Sub-6G and mmWave Tech Cuts Through the Haze of 5G Antenna Design

August 19, 2021 by Adrian Gibbons

Antennas were once considered a passive element in the radio frontend. Now, just starting the 5G conversation requires active multiplexing and electronic beam steering.

Fixed frequency bands with limited bandwidth aggregation—like AM, FM, or early cellular—did not require any type of active control over antenna coupling.

But 5G is different.

Overcoming the antenna challenges associated with 5G communications requires innovation, simulation, and a deeper appreciation for fundamental RF principles. Companies looking to address these challenges might turn to several antenna solutions. 


8x8 PCB-based antenna-in-package for mmWave designs

8x8 PCB-based antenna-in-package for mmWave designs. Image used courtesy of TMYTEK


While some companies are zeroing in on high-performing antennas for sub-6G (like antenna and RF developer Antenova), others are tackling the 5G mmWave bands. For instance, mmWave solution provider TMYTEK is focusing on new antenna-in-package (AiP) designs. Alternately, satellite pioneer C-Com Satellite Systems is producing a 1024-element phased-array antenna for the Ka-band.

What design challenges are these 5G antenna developers up against? 


The Challenges of 5G Antenna Design

For starters, the speeds are greater, which requires wider bandwidths

The 5G frequency operating bands for sub-6G can range from ~600 MHz (New Radio 71) up to over 5000 MHz (New Radio 79).

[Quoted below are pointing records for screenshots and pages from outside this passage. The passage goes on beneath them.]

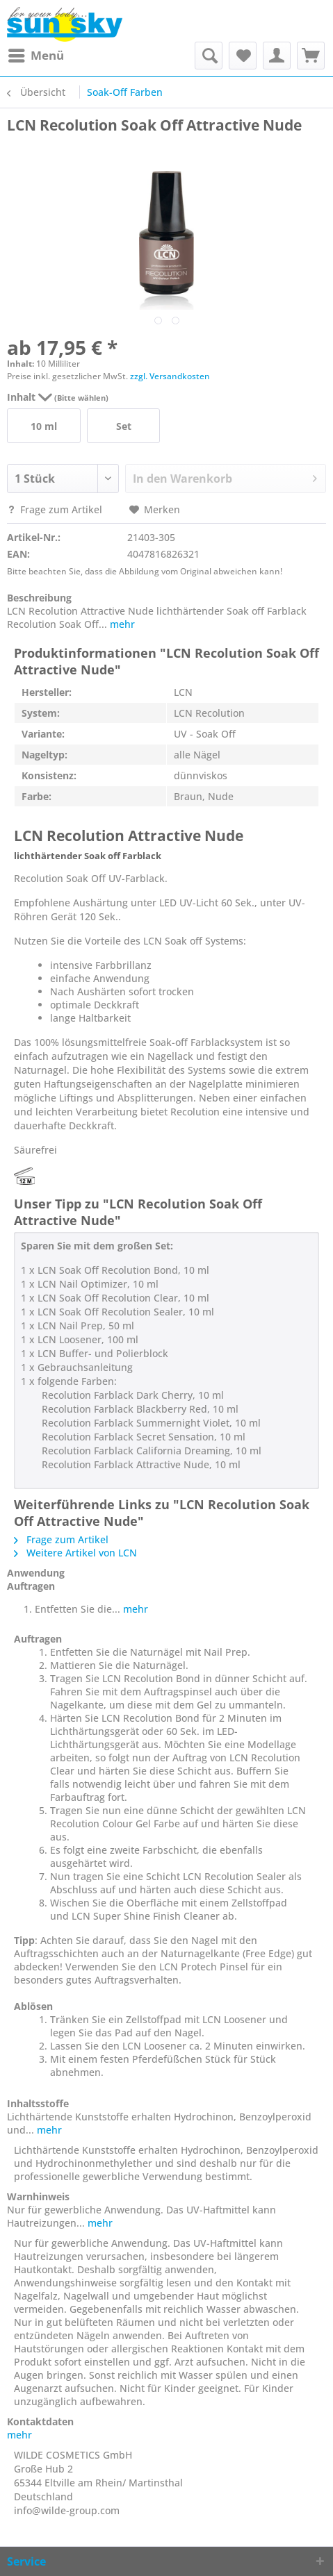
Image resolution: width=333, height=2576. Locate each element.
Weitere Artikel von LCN (75, 1552)
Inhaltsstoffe (38, 2103)
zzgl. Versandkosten (170, 376)
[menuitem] (35, 55)
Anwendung (36, 1572)
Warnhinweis (38, 2196)
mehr (121, 624)
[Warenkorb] (311, 55)
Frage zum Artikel (56, 509)
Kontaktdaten (40, 2421)
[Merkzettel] (243, 55)
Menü (36, 53)
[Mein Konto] (277, 55)
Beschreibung (39, 597)
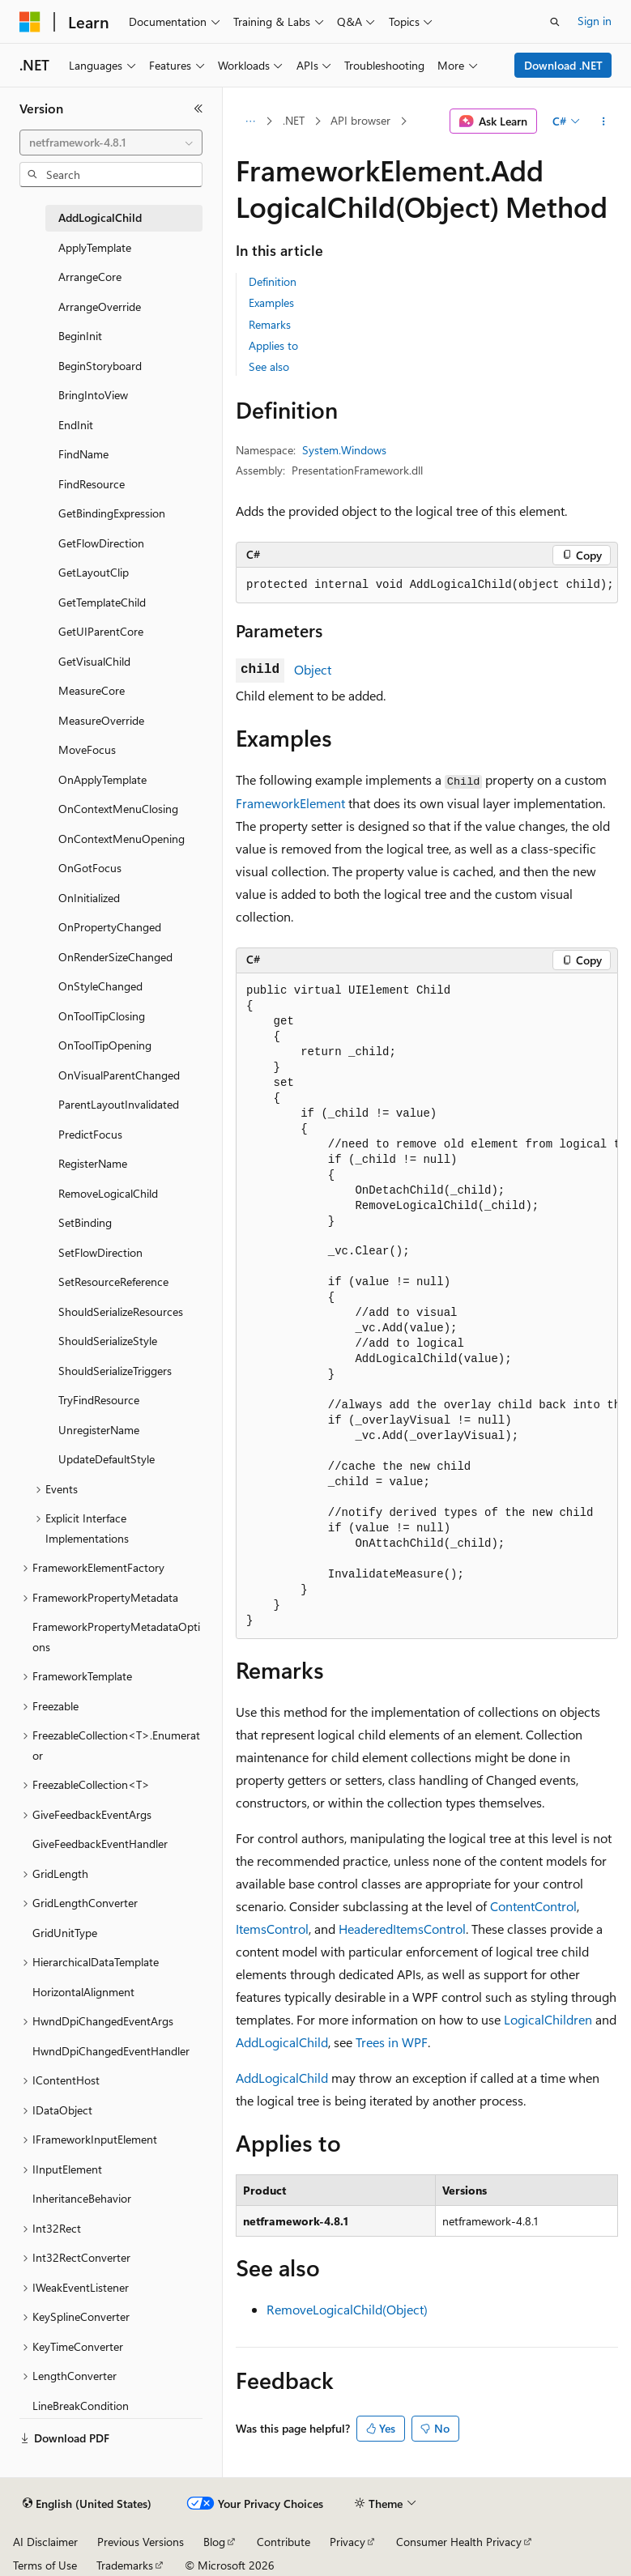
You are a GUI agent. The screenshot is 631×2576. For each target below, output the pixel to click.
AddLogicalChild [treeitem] (100, 217)
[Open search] (555, 21)
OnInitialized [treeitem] (89, 897)
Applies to (273, 345)
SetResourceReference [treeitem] (113, 1281)
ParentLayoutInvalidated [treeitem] (118, 1104)
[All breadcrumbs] (250, 121)
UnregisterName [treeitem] (98, 1429)
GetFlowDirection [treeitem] (101, 543)
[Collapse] (198, 108)
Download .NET (563, 65)
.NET (294, 120)
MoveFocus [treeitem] (87, 749)
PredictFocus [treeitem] (90, 1134)
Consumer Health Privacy (459, 2541)
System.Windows (344, 450)
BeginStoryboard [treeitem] (100, 365)
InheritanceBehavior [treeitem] (81, 2198)
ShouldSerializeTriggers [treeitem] (115, 1370)
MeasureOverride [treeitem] (101, 720)
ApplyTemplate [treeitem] (94, 247)
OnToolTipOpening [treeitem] (104, 1045)
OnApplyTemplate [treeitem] (102, 779)
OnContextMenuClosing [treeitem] (118, 808)
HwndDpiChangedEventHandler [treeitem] (111, 2051)
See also (269, 366)
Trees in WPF (392, 2041)
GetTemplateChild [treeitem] (102, 602)
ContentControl (533, 1905)
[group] (427, 1306)
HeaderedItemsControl (402, 1928)
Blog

Because the total bandwidth for each radio band varies, carrier aggregation will allow for some bandwidth flexibility. 

Then, designers must deal with the coexistence of antennas on user equipment (U.E.) with frequency ranges for 5G—namely sub-6G and the Ka-band—in addition to 4G LTE, Bluetooth, Wi-Fi, and GPS.

Finally, the physical medium for RF plays a massive factor in 5G performance. Signal loss through absorption and scattering, especially at mmWave frequencies, can wreck a designer's RF link budget. 


Active Antenna Solutions for the 5G Future

Despite the challenges of 5G antenna design, there are solutions available for sub-6G today and mmWaves tomorrow. Active antennas are one such solution. 


Block diagram for two types of active antennas

Block diagram for two types of active antennas: multiplexed matching networks (left) or aperture tuning (right). Image used courtesy of DIGI International


Multiplexer matching networks are one possible innovation to overcome the difficulty of many radio frequency bands. Another possibility is direct aperture tuning of the antenna (PDF) to change the coupled frequencies.


Tuning the elements of the antenna dynamic

Tuning the elements of the antenna dynamic allows for coupling at various frequencies. Image used courtesy of Peregrine Semiconductor


Sub-6G antenna technology is an extension of existing methodologies. However, mmWave technologies will require a different approach.


Overcoming mmWave Signal Fade with Phased Arrays

An ideal 4G LTE antenna would be nearly isotropic and perform well regardless of how the user holds the phone. Unfortunately, this isn’t possible for mmWave RF signals because the signal fade can be extreme and systems require high-gain antennas for both base station and U.E. 

Beamforming technologies are one key solution for generating high-gain antennas. The ability to constructively generate highly directive (high-gain) antenna patterns, especially electronically-steerable patterns, will be critical to a viable RF link budget.  


A 16x16 antenna array pattern using beamforming at 26 GHz

A 16x16 antenna array pattern using beamforming at 26 GHz. Image used courtesy of Altair


C-Com Satellite Systems recently announced good test results for its newest electronically-steerable Ka-band flat panel phased array. These modular panels are purported to grow from one percent of the antenna market today to 15 percent by 2030 according to Dr. Leslie Klein, President and CEO of C-COM Satellite Systems.


What Is an Antenna-in-Package?

Designers must get out of the air and down to the board level to deal with signal losses as well. On a PCB, loss is proportional with increasing frequency, and long traces to the antenna cannot be accommodated. AiP technology could address these losses by incorporating the antenna structures directly on a package with the radio frontend. 


mmWave block diagram for a beamforming antenna array

mmWave block diagram for a beamforming antenna array. Image used courtesy of TMYTEK


AiP technology has several design considerations to account for such as antenna type, signal feed, chipsets (beamforming, mixing, controllers), filtering, and thermal. 

5G antenna design comes with a host of design challenges that are both daunting and exciting. Drawing upon fundamental design principles with innovative radio frontend design will be key to a real-time 5G future.